TEKS LATIHAN
:::

Jika dikalikan populasi Gen Z sekitar 74 juta orang (BPS 2024), setidaknya 1.6 TWh energi per tahun terpakai hanya untuk inference AI. Belum termasuk streaming video dan gaming dengan grafis tinggi.
Jumlah ini setara operasi dua PLTU kecil bekerja penuh selama setahun, atau konsumsi 400 ribu rumah tangga. Dengan faktor emisi grid Indonesia 0,75 kg CO2 per kWh, ini berarti 1,2 juta ton CO2 dilepaskan setiap tahun, hanya dari kebiasaan digital satu generasi.
Angka 1,6 TWh bukan abstraksi. Data Kementerian ESDM mencatat hingga akhir 2023 masih ada 140 desa di Papua yang belum berlistrik, dan 185.662 rumah tangga belum tersambung listrik.
Sementara operator global, EdgeConneX, dalam keterangan resminya mengonfirmasi rencana perluasan kampus data centernya di Jakarta dan Cikarang hingga kapasitas lebih dari 200 megawatt. Sebuah skala yang berada di kelas hyperscale dan dirancang beroperasi nyaris tanpa henti sepanjang tahun.
"Digitalisasi bisa menjadi 'penggerak emisi terselubung' yang menggerus ruang karbon untuk sektor lain seperti transportasi dan industri." kata Rachman.
Ketika data center menghabiskan kapasitas listrik untuk memproses inference TikTok, elektrifikasi desa, transportasi publik listrik, dan transisi energi industri tertunda.
Putra menegaskan, "Data center harus menuntut energi bersih jika tidak mau dituduh memperpanjang energi fosil dan 'hanya' memanfaatkan listrik murah di Indonesia."
Gen Z di Jabodetabek menikmati streaming tanpa buffer dan AI yang merespons dalam satu detik. Sementara anak-anak di Sumba dan pedalaman Kalimantan masih belajar tanpa lampu yang stabil.

:::

CUPLIKAN DATA
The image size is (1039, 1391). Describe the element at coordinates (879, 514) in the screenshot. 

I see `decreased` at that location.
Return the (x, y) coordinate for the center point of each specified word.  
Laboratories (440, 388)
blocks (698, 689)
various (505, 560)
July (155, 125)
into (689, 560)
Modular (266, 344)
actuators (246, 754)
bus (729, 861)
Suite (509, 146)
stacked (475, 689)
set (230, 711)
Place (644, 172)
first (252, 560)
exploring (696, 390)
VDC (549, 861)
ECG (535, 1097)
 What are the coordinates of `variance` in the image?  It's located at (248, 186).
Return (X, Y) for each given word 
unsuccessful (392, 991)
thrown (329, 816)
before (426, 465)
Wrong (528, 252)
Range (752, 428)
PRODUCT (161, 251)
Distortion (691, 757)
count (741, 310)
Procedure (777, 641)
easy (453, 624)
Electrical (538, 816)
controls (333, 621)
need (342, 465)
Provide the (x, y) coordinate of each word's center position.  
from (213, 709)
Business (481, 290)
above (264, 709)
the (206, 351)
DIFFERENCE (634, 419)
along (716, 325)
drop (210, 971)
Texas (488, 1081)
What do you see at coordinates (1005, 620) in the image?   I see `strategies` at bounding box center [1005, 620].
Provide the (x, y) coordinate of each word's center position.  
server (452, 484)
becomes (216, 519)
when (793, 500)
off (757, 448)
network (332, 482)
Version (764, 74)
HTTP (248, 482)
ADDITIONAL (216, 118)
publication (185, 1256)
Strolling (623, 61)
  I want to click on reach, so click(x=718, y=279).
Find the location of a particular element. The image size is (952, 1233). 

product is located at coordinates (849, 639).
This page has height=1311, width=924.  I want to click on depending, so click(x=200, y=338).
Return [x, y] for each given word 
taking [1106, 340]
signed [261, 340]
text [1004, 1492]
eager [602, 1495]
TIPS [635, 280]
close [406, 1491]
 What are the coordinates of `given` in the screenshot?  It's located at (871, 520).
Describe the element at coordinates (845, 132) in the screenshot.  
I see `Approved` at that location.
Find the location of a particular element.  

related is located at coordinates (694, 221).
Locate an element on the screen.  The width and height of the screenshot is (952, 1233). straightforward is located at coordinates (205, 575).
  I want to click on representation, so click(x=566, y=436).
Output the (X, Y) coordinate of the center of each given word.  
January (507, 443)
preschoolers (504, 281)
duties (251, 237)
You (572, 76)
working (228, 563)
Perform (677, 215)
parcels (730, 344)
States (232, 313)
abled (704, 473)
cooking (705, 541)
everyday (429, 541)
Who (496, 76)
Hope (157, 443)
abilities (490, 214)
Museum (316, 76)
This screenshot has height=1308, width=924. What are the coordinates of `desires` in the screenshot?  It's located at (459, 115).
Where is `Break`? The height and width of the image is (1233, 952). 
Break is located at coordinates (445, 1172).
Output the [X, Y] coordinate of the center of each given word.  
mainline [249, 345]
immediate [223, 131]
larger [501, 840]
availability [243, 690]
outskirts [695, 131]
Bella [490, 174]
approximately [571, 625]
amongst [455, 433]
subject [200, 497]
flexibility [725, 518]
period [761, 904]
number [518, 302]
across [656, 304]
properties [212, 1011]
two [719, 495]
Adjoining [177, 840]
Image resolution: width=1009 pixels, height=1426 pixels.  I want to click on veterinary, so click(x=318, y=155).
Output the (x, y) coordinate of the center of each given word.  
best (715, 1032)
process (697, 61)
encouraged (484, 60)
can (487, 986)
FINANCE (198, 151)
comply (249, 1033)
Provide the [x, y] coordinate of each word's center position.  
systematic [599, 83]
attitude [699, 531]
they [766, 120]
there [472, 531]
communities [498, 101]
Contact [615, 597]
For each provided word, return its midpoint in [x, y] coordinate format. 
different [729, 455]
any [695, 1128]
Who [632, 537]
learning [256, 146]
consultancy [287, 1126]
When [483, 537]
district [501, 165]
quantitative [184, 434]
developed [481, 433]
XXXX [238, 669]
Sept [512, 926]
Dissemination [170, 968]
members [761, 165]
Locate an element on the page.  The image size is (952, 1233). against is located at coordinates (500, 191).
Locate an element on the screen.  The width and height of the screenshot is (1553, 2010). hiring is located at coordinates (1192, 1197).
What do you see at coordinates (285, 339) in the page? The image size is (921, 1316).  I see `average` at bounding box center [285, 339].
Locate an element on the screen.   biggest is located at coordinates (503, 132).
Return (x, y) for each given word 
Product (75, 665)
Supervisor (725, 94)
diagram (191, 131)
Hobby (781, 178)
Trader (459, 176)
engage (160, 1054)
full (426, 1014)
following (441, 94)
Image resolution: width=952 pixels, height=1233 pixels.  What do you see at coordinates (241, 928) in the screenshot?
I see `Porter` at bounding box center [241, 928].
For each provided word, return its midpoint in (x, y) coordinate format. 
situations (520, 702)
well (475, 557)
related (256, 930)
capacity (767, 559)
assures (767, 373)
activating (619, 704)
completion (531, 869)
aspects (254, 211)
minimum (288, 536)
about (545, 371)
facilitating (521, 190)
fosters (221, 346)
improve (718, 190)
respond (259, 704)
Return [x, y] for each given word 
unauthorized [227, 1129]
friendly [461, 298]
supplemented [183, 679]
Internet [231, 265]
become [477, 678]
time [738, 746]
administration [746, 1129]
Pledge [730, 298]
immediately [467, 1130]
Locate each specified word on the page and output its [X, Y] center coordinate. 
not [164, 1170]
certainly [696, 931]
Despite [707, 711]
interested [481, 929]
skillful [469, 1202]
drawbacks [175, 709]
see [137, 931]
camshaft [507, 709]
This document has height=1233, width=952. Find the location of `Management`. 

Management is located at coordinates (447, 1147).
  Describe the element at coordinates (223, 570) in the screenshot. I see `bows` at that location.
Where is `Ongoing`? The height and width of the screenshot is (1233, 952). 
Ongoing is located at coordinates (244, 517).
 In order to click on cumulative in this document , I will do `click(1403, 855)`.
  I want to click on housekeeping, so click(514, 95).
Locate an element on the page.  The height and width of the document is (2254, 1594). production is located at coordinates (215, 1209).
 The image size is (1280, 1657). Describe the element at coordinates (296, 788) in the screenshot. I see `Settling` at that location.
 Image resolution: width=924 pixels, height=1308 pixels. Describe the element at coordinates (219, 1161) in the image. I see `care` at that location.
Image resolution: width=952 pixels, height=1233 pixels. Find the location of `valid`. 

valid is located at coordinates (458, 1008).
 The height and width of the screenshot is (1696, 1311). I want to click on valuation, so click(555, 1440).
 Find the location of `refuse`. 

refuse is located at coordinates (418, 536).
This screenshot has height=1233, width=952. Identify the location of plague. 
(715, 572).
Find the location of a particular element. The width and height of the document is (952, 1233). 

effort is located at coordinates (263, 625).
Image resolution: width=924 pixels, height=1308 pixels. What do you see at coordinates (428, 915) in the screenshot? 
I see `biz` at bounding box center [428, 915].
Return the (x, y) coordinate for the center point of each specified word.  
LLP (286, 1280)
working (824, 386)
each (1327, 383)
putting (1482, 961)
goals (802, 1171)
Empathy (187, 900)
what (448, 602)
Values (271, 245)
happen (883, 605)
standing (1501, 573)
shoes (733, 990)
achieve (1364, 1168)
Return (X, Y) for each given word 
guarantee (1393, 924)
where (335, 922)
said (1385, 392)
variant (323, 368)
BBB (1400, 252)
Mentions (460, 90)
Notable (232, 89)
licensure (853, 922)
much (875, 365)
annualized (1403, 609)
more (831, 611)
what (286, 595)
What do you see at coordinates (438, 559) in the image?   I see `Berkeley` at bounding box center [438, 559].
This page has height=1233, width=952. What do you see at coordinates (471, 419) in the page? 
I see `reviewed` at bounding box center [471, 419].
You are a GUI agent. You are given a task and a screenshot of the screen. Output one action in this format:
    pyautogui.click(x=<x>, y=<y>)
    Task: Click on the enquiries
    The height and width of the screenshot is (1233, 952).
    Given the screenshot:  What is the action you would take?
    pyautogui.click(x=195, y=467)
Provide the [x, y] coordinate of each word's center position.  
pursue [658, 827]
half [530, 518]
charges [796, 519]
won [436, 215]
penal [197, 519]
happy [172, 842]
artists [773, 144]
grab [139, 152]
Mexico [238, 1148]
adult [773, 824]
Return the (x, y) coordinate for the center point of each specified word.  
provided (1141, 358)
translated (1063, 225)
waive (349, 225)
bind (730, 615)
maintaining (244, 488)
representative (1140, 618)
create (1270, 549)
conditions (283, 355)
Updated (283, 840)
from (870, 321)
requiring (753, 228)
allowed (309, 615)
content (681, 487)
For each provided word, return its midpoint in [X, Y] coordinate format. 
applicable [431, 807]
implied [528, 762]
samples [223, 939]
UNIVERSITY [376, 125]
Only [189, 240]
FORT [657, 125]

:::

Tuliskan ulang tanpa perubahan bagian teks tentang jejak energi digital di atas, mulai dari "Angka 1,6 TWh" sampai dengan "belum tersambung listrik.".

KOTAK JAWABAN
Angka 1,6 TWh bukan abstraksi. Data Kementerian ESDM mencatat hingga akhir 2023 masih ada 140 desa di Papua yang belum berlistrik, dan 185.662 rumah tangga belum tersambung listrik.